There is a summary of the referenced links at the bottom of this and every page of this site. Just scroll to the bottom if you'd like to skip the comentary and just surf the links.
I subscribe to a few rather boring newsletters, but I look over them just the same because now and again I find something interesting enough to want to re-visit sometime. Tonight I found such a link that is interesting for a couple of reasons. It's not exactly interactive, but it gives you the opportunity to try something new.
When you visit the link, you will find that it is an ancillary page to a hobby site that has antique stereoscopes and antique 3-D photographs, called "stereographs" or "viewcards,". The cool thing about this link is that it tells you how to view the stereographs witout a viewer. Of course the author of stereoviews.com will be happy to sell you a viewer if you find this exercise too challenging. If you'd prefer not to shell out the kind of cash that an antique stereoscope demands, you can pick up some cheap ones by the dozen for under twenty bucks at another site.
The fascinating thing is to see the pictures and the stereoscopes themselves, or at least the web images of them. The stereoscope exercise teaches you how to see the 3-D images without a viewer (with practice). It has been said that in the 1850's there was a stereoscope and viewcards in American every home. There was a time when stereoscopes were a Saturday-night mainstay in rural American homes, during a time when most American homes were rural. They were as much an entertainment feature in the late 1800's as the Atwater Kent radio became in the 1920's, and the television in the 1950's. As always, free time found reading, pictures, and gadgets to be favorite pastimes.
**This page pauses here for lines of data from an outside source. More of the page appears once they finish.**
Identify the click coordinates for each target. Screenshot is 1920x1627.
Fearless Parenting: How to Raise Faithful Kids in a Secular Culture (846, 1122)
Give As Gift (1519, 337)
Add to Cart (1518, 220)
Nineteenth-century courtship ritual centered around the family photograph album and cartedevisite collections in much the same way as the twentieth-century the movie theater, the drive-in, the television, and the video-cassette recorder.
I also stumbled upon a pretty cool weather site while looking for news about the Leonid meteor shower due the weekend before Thanksgiving. Besides astronomy updates, this weather page from Accu-Weather is customizable for your locale. It not only gives you the local weather forcast like you get on television, but it also has a gardening weather forcast for your area, the sports weather forcast, the health forcast, all arranged with tabs across the top of your page...22 of them. It's not a bad little gadget and it's really pretty useful.